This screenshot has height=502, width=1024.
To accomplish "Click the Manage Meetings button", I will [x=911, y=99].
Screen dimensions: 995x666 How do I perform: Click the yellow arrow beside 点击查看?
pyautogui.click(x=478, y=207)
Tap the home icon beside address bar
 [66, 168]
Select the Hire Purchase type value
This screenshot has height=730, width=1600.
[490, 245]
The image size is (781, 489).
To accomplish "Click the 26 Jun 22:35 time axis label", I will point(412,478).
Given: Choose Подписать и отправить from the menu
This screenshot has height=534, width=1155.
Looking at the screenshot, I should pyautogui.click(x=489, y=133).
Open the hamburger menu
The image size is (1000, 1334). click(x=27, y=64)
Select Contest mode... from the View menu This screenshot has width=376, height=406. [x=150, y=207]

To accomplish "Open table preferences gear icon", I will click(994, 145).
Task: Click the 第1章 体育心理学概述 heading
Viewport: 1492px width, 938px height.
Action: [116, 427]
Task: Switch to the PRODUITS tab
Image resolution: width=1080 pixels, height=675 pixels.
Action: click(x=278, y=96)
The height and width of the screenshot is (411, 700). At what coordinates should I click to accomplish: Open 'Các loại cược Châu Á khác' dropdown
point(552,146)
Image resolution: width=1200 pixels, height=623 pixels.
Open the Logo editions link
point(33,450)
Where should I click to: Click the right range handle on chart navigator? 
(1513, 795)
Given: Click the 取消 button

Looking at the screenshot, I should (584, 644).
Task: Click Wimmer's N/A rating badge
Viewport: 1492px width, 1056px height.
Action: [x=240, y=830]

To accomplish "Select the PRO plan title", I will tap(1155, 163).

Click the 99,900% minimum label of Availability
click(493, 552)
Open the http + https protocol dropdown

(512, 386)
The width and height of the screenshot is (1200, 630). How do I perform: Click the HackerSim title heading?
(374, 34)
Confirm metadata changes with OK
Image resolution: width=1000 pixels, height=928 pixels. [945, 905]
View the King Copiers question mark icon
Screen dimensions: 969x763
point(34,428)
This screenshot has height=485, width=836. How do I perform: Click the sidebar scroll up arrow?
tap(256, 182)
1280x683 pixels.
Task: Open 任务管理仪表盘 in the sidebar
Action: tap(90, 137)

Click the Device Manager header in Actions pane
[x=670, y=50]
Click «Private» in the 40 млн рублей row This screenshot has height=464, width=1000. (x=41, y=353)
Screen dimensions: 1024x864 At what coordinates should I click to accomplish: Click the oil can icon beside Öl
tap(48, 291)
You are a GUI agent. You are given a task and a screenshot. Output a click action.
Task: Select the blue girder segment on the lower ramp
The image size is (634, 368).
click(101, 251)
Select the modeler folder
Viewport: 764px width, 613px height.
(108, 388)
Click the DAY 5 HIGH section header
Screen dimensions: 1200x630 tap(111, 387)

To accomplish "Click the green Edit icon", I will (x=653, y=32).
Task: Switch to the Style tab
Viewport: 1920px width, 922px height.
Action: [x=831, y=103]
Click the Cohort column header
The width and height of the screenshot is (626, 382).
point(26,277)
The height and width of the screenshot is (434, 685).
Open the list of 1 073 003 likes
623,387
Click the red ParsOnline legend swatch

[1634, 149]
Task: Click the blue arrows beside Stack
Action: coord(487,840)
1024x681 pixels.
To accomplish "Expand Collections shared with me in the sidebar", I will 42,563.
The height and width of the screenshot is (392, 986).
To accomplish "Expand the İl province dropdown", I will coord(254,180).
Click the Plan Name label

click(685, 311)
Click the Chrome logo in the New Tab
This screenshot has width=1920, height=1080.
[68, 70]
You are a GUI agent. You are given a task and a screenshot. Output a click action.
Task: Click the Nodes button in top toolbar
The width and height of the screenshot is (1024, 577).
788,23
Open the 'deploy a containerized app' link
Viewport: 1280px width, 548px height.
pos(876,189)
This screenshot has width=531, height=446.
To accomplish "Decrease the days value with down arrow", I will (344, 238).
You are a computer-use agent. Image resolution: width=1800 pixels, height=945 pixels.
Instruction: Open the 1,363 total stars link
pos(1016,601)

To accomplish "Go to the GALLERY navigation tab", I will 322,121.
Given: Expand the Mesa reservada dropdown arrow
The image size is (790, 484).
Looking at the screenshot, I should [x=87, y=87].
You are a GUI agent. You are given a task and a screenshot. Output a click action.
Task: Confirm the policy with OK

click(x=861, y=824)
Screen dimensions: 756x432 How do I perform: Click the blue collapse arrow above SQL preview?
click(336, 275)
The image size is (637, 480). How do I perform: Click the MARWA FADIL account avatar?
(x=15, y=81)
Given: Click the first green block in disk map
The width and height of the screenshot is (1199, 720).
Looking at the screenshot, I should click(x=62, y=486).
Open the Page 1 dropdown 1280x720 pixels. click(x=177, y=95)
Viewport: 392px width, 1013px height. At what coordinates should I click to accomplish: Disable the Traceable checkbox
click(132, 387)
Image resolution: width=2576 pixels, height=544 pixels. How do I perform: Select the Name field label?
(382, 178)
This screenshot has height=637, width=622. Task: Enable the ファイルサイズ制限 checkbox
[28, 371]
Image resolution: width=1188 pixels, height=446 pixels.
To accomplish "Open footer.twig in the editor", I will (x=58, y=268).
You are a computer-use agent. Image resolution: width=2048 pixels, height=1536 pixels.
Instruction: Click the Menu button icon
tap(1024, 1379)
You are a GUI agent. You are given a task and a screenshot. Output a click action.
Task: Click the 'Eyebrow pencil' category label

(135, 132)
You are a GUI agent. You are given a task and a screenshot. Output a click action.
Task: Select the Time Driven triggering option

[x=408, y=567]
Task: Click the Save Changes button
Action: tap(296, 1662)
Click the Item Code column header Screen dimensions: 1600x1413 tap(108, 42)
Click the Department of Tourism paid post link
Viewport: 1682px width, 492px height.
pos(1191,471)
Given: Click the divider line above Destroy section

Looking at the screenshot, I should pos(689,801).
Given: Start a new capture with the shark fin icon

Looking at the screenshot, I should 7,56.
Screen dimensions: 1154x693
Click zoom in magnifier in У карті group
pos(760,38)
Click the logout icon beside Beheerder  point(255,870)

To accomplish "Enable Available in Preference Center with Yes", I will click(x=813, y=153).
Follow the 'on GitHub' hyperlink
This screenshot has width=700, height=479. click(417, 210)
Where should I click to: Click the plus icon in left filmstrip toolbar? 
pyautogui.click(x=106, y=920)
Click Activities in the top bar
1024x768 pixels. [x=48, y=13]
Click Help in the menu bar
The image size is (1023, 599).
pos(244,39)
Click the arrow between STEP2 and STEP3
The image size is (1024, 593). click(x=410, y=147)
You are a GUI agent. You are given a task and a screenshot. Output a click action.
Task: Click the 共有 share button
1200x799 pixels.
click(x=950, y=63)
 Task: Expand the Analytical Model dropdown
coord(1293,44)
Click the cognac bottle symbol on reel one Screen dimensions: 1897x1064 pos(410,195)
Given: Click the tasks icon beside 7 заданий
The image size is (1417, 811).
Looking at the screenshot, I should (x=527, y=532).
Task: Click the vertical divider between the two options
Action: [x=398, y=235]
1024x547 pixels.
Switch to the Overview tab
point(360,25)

########

About this exercise: Among the lines above, find those with the string "green" and copy them.

Solution below:
To accomplish "Click the green Edit icon", I will (x=653, y=32).
Given: Click the first green block in disk map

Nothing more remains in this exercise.